TRAM-LAG1-CLN8 family proteins are acyltransferases regulating phospholipid composition.
Science advances 2025 ; 11: eadr3723.
DOI : 10.1126/sciadv.adr3723
PubMed ID : 39970228
PMCID : PMC11838012
URL : https://www.science.org/doi/10.1126/sciadv.adr3723
Abstract
The diversity of cellular phospholipids, crucial for membrane homeostasis and function, arises from enzymatic remodeling of their fatty acyl chains. In this work, we reveal that poorly understood TRAM-LAG1-CLN8 domain (TLCD)-containing proteins are phospholipid remodeling enzymes.

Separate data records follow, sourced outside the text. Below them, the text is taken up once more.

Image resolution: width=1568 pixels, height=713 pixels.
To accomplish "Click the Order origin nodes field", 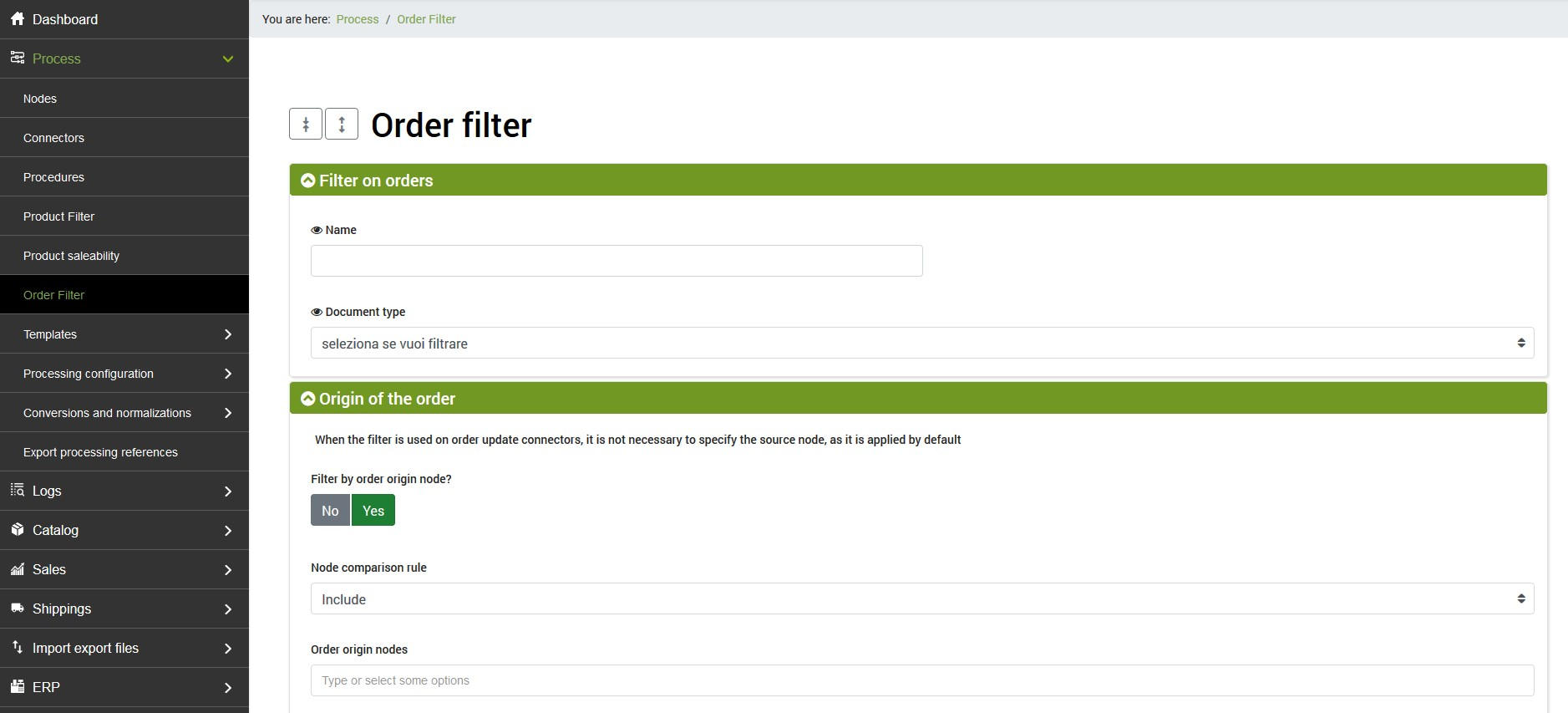I will [921, 680].
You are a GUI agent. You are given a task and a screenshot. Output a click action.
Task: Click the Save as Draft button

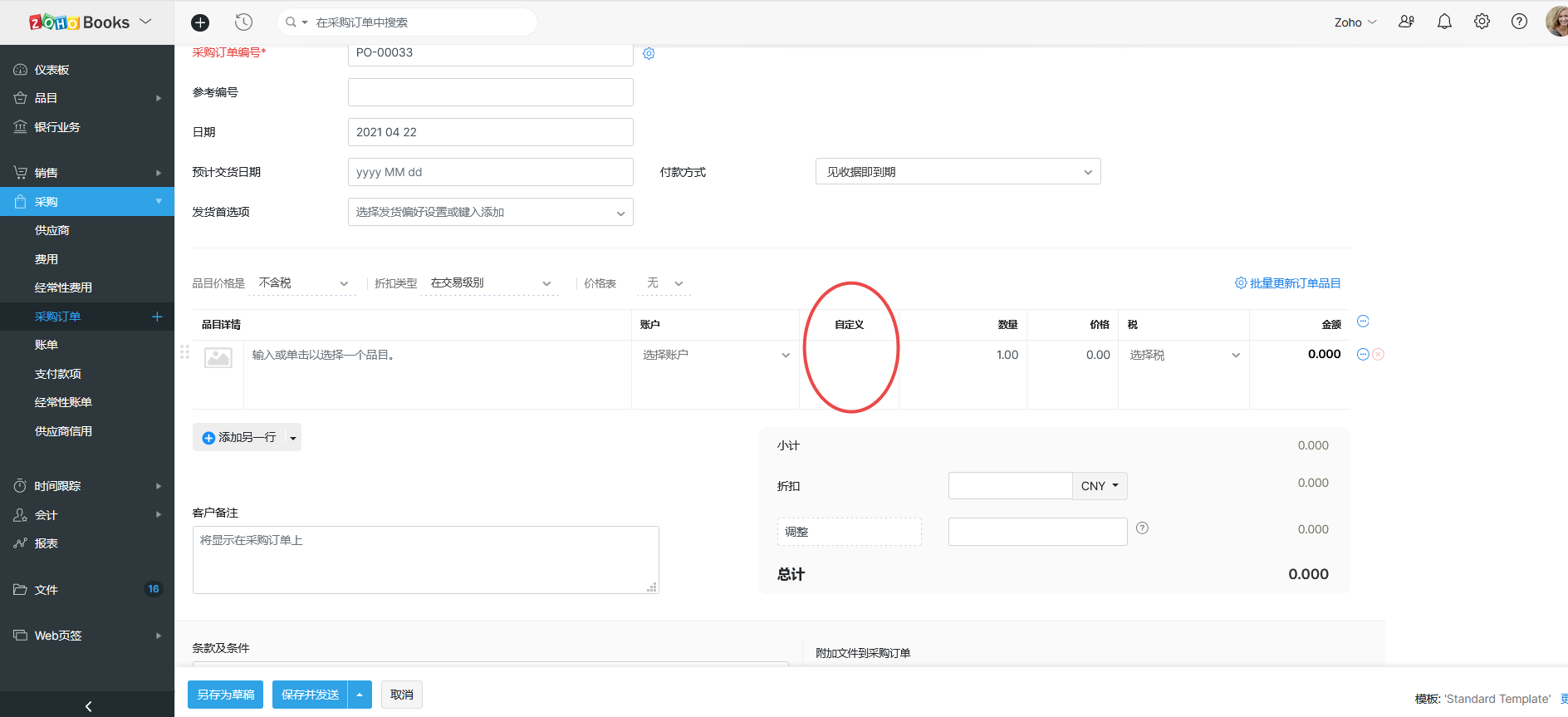(x=225, y=695)
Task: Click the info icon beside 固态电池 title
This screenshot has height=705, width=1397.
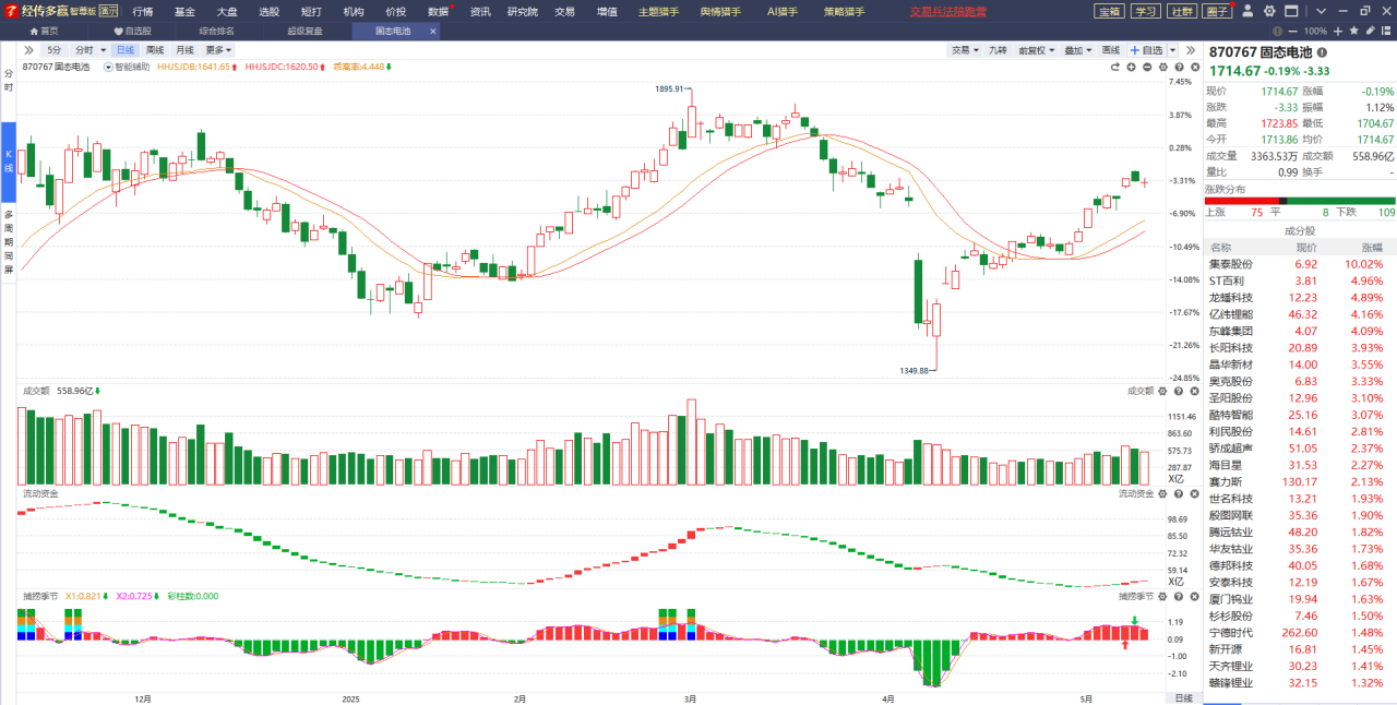Action: coord(1322,52)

We demonstrate that TLCD1 is an evolutionarily conserved lysophosphatidylethanolamine acyltransferase, which regulates cellular phospholipid composition and generates previously undescribed fatty acid and thiamine (vitamin B1) esters as its secondary products. Furthermore, we establish that human TLCD protein CLN8, mutations of which cause fatal neurodegenerative Batten disease, is a lysophosphatidylglycerol acyltransferase. We show that CLN8 catalyzes the essential step in the biosynthesis of bis(monoacylglycero)phosphate, a phospholipid critical for lysosome function.
Our study unveils a family of acyltransferases integral to cellular membrane phospholipid homeostasis and human disease.